Objective
Copy all the rows below, requests included, and multiply every coordinate in the answers by 0.5, rounding to whole numbers with halves rounded up. Leave the pictures out, and keep the numbers in the requests unchanged.

───── Recorded information ─────

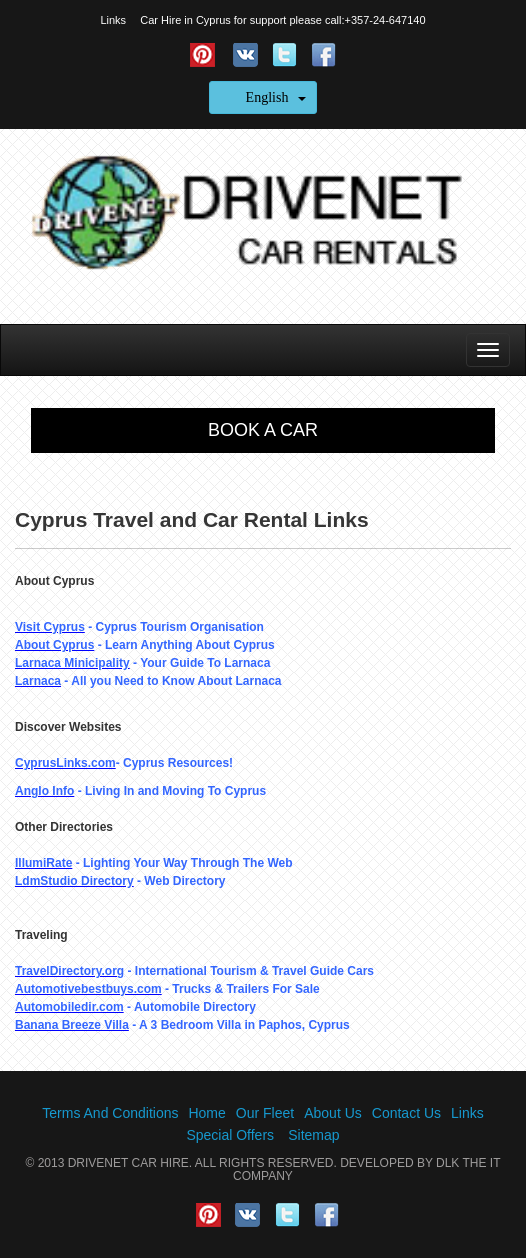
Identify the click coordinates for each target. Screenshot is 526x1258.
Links (113, 20)
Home (206, 1113)
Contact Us (406, 1113)
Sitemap (313, 1135)
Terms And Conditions (110, 1113)
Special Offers (230, 1135)
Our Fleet (265, 1113)
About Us (333, 1113)
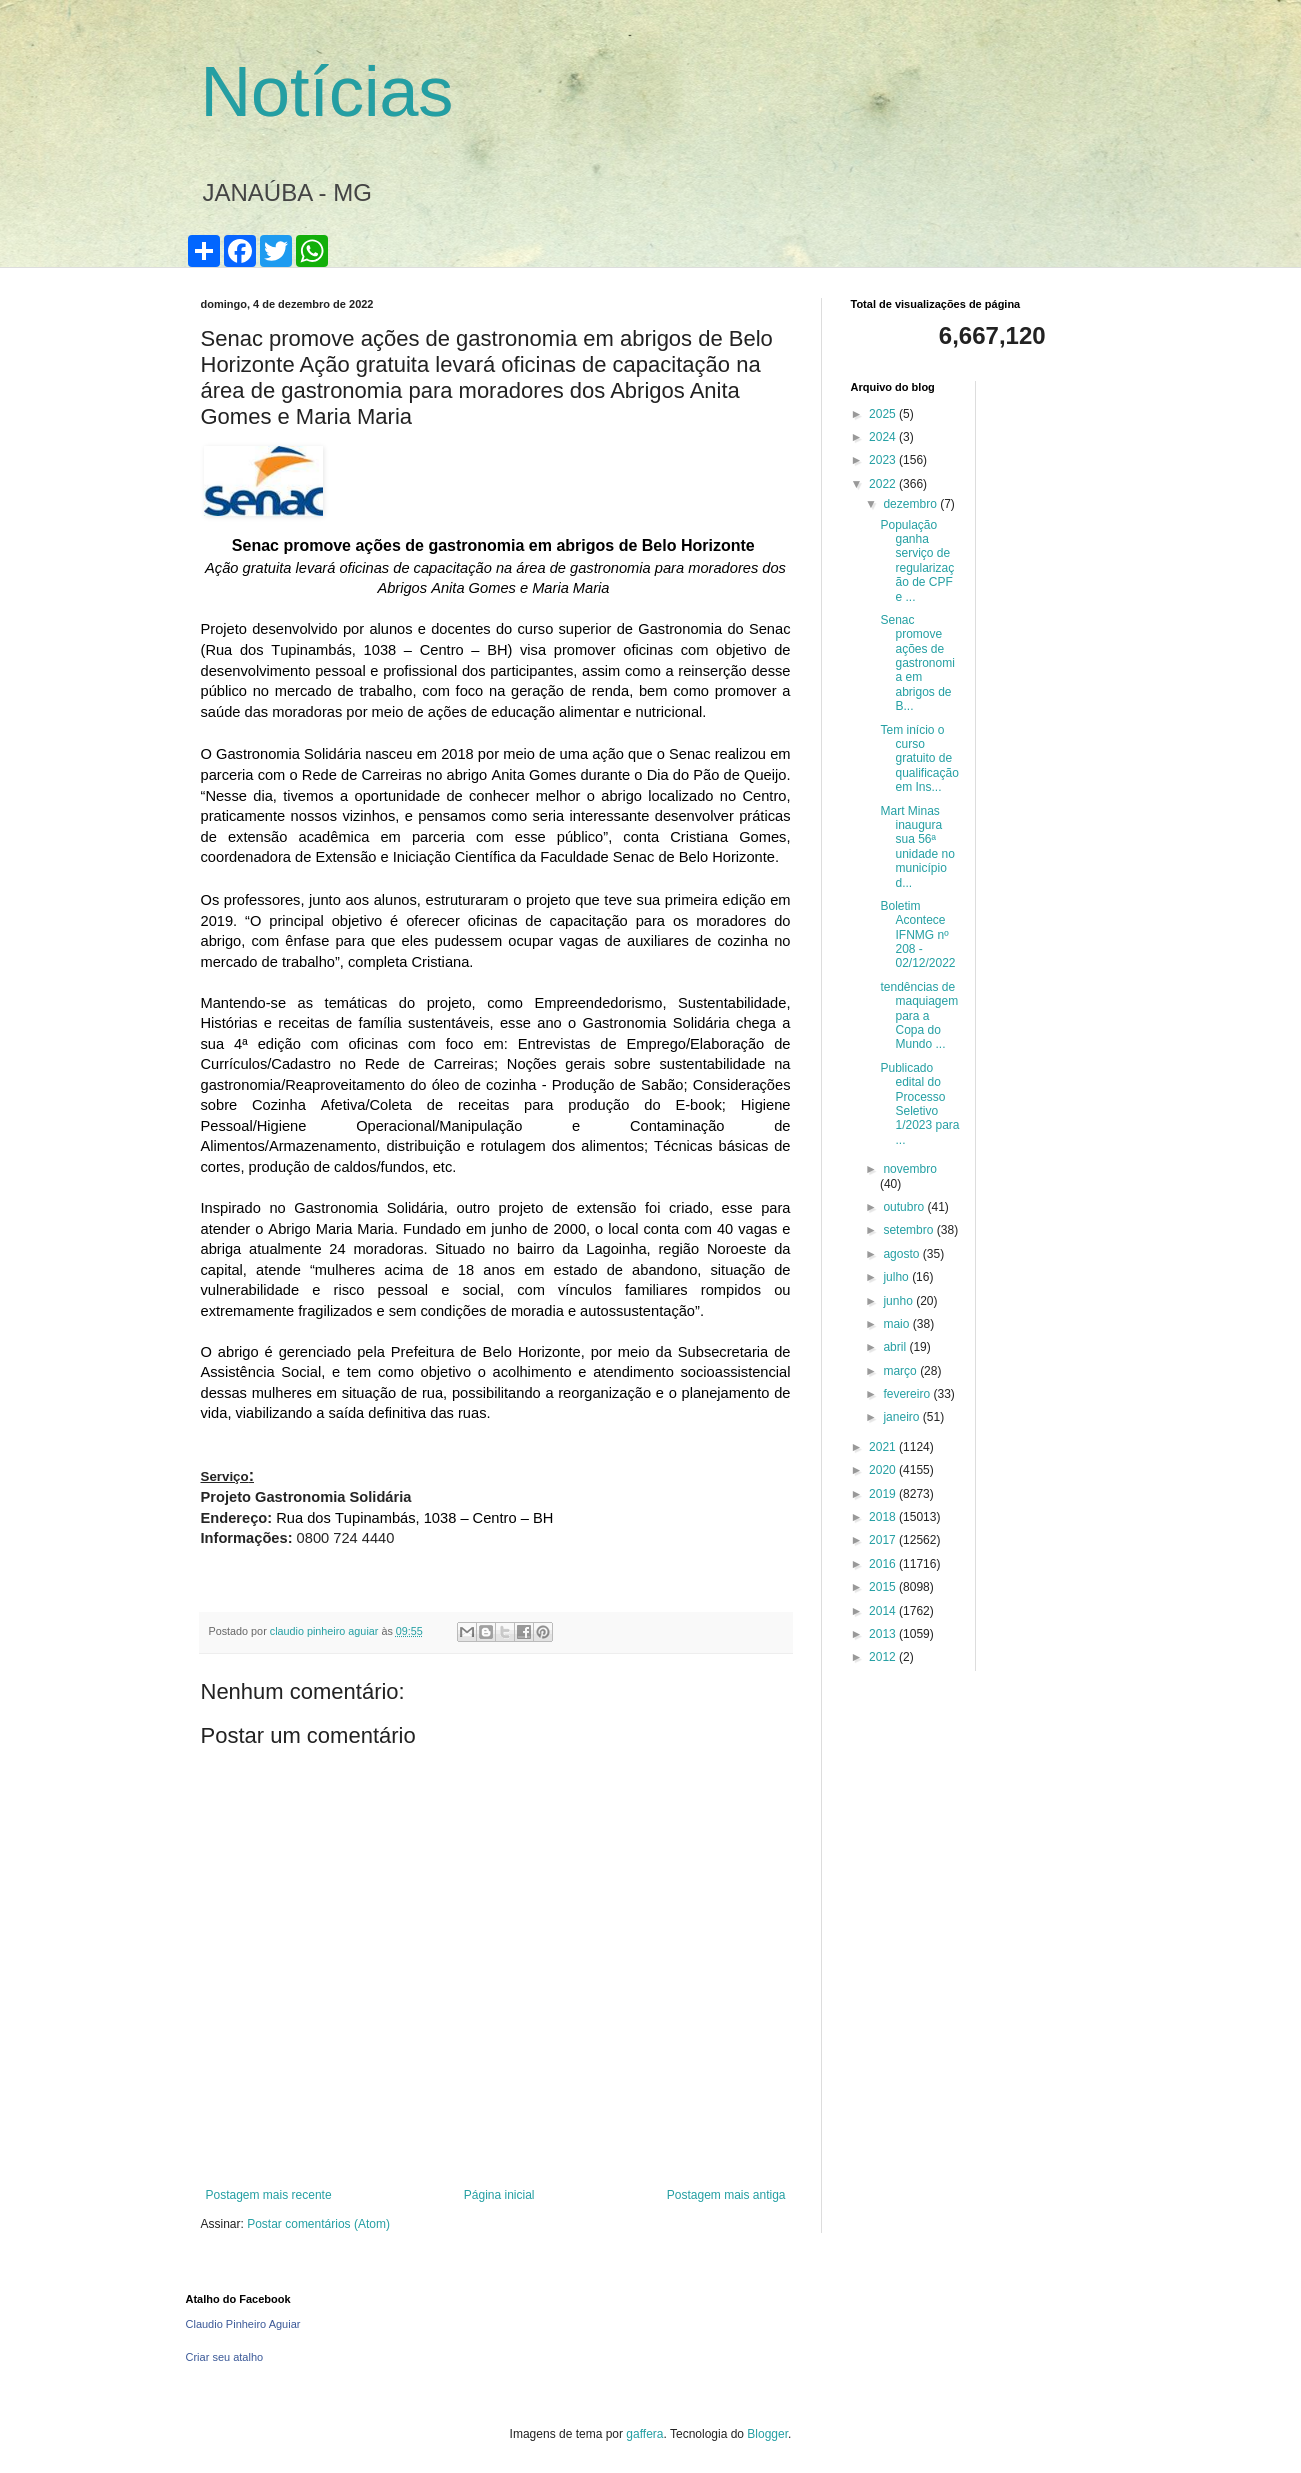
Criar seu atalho (225, 2357)
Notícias (327, 92)
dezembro (911, 504)
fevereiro (908, 1394)
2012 (884, 1657)
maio (897, 1324)
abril (896, 1347)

─────

Response to the task
Identify the click coordinates for each target. Screenshot is 526x1258.
Links (57, 10)
Home (103, 557)
Contact Us (203, 557)
Sitemap (157, 568)
Terms And Conditions (55, 557)
Special Offers (115, 568)
Our Fleet (133, 557)
About Us (167, 557)
Criar seu atalho (113, 1179)
Notícias (164, 46)
dezembro (456, 252)
fevereiro (454, 697)
2012 (442, 829)
maio (449, 662)
abril (448, 674)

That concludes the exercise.